- DOCUMENT:
::::

Holiday Gift Ideas: Reading Recommendations
Young Adult Recommendations:
The Enigma Game by Elizabeth Wein
1940. Facing a seemingly endless war, Luisa Adair wants to fight back, make a difference, just do something, anything, to escape the Blitz. She accepts a position in Windyedge, Scotland caring for an elderly German woman, though it hardly seems like a meaningful contribution. Still, the war feels closer than ever there. Ellen, a volunteer driver with the Royal Air Force, and Jamie, a flight leader for the 648 Squadron, are facing a barrage of unbreakable code and enemy attacks they can’t anticipate. The paths of the three converge when a German pilot lands in Windyedge and plants a key that leads Louisa to an unparalled discovery: an Enigma machine that translates German code. They must work together to unravel a puzzle that could turn the tide of war but doing so will put them directly in the enemy’s cross-hairs.
Instant Karma by Marissa Meyer
Prudence Daniels is always quick to cast judgement. Her dreams of karmic justice are fulfilled when, after a night out with friends, she wakes up with the ability to cast instant karma on those around her. Pru giddily makes use of the power, punishing everyone from vandals to gossipers. But there is one person on whom her powers consistently backfire: her slacker lab partner Quint. He’s annoyingly cute and impressively noble, especially when it comes to his work with the rescue center for local sea animals. When Pru volunteers at the rescue center for extra credit, she begins to uncover truths about baby otters, environmental upheaval, and romantic crossed signals–not necessarily in that order. Her newfound karmic insights reveal how thin the line between virtue and vanity, generosity and greed, love and hate, and fate really is.

::::

- ENTRIES SHOWN:
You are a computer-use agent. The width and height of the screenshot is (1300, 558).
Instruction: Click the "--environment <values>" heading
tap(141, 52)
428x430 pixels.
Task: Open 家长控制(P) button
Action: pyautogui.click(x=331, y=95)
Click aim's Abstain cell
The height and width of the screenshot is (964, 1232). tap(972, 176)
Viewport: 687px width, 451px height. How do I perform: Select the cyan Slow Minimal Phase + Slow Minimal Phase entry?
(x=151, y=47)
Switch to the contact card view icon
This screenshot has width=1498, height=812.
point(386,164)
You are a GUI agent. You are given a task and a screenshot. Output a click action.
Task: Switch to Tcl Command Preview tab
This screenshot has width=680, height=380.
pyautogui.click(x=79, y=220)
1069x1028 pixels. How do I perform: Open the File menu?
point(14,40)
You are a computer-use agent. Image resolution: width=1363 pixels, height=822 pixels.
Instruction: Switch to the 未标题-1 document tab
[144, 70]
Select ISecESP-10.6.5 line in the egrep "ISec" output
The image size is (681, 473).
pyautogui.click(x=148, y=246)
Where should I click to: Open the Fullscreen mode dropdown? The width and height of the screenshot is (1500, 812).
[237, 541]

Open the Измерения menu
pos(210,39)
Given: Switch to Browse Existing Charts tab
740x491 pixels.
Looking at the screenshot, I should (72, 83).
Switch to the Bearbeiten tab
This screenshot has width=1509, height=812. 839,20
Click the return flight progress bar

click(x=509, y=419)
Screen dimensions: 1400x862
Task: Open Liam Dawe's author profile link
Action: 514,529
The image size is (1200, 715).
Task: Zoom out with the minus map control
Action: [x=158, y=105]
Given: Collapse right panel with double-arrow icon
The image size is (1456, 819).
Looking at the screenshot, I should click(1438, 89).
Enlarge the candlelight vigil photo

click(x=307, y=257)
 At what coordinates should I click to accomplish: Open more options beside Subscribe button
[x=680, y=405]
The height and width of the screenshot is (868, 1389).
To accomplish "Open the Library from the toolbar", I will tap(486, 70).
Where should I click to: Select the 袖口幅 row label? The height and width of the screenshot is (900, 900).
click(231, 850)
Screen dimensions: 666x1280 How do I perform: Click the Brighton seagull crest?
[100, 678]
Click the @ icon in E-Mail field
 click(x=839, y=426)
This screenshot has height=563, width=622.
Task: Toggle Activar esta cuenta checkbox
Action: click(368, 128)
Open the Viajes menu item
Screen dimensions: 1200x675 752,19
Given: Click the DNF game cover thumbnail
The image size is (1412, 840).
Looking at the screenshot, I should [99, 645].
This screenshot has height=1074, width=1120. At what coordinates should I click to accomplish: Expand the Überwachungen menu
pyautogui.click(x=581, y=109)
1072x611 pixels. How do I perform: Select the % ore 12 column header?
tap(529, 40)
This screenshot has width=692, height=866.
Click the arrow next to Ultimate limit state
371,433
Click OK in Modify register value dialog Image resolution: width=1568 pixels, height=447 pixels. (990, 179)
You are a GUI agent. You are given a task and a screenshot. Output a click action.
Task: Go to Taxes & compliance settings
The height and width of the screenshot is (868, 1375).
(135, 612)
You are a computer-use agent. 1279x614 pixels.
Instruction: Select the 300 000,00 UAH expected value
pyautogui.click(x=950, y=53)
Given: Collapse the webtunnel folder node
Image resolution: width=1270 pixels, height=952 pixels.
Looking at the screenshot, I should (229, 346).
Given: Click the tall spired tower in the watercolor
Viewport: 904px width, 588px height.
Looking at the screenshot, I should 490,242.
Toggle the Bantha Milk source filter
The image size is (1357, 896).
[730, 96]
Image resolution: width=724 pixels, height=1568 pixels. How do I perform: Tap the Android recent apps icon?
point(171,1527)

::::

- GIVEN TASK A:
In the reading recommendations, why does Pru start volunteering at the rescue center? Answer in one to three sentences.
- GIVEN TASK B:
According to the reading recommendations, which squadron does Jamie lead as a flight leader?

- WORKED SOLUTION A:
Pru volunteers at the rescue center for extra credit. There she begins to uncover truths about baby otters, environmental upheaval, and romantic crossed signals.

- WORKED SOLUTION B:
The 648 Squadron.